Pointing records for screenshots and pages

BEGIN

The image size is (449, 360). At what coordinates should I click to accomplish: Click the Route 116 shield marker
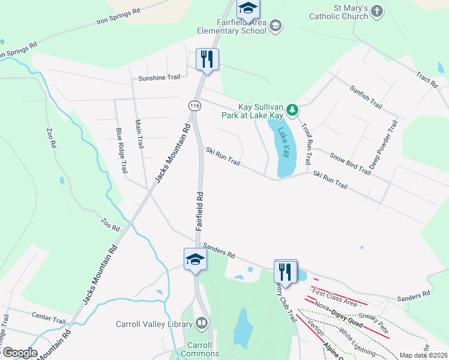coord(194,105)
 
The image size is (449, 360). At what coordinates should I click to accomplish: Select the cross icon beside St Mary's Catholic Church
coord(376,11)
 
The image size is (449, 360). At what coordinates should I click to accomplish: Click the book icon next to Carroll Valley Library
coord(202,324)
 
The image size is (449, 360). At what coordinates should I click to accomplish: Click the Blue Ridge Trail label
coord(122,151)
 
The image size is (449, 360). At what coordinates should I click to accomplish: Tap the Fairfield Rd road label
coord(200,212)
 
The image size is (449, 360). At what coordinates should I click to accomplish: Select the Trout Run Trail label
coord(306,144)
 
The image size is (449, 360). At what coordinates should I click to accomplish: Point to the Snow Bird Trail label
coord(350,163)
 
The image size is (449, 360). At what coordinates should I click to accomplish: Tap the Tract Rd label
coord(427,80)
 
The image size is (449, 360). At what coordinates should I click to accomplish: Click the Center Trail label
coord(49,316)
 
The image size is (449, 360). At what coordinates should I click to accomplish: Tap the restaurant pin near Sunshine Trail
coord(207,59)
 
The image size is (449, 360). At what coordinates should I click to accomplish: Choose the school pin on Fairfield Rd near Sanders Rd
coord(195,260)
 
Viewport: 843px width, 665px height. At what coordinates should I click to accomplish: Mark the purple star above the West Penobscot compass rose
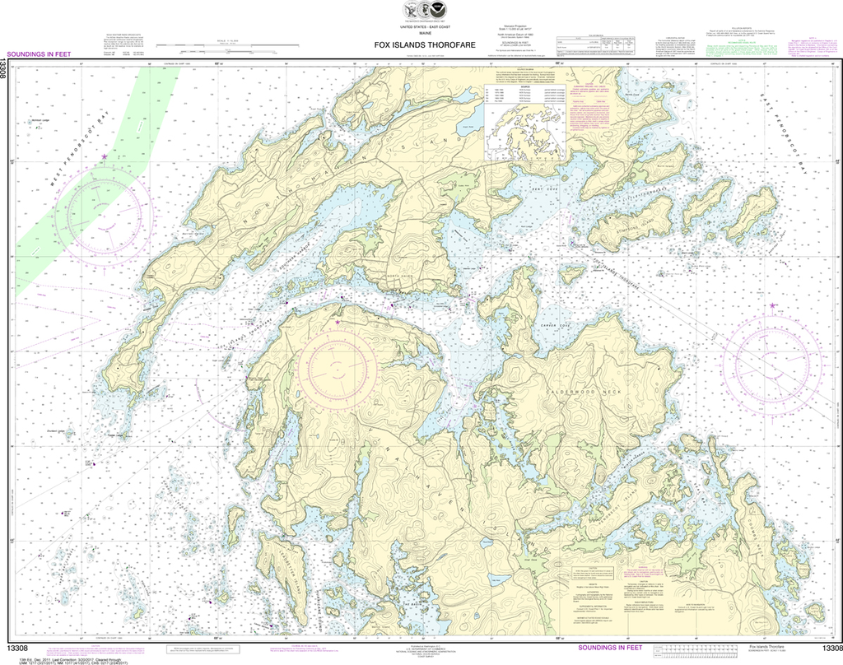click(x=104, y=156)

END

# [GOAL]
Find each line in the records above that contains the word "Fairfield" and copy those lines in full. Count a line only if the capitalization matches.

# [REPLY TO THE EXERCISE]
The image size is (449, 360). At what coordinates should I click to accomplish: Tap the Fairfield Rd road label
The image size is (449, 360). At what coordinates should I click to accomplish: Choose the school pin on Fairfield Rd near Sanders Rd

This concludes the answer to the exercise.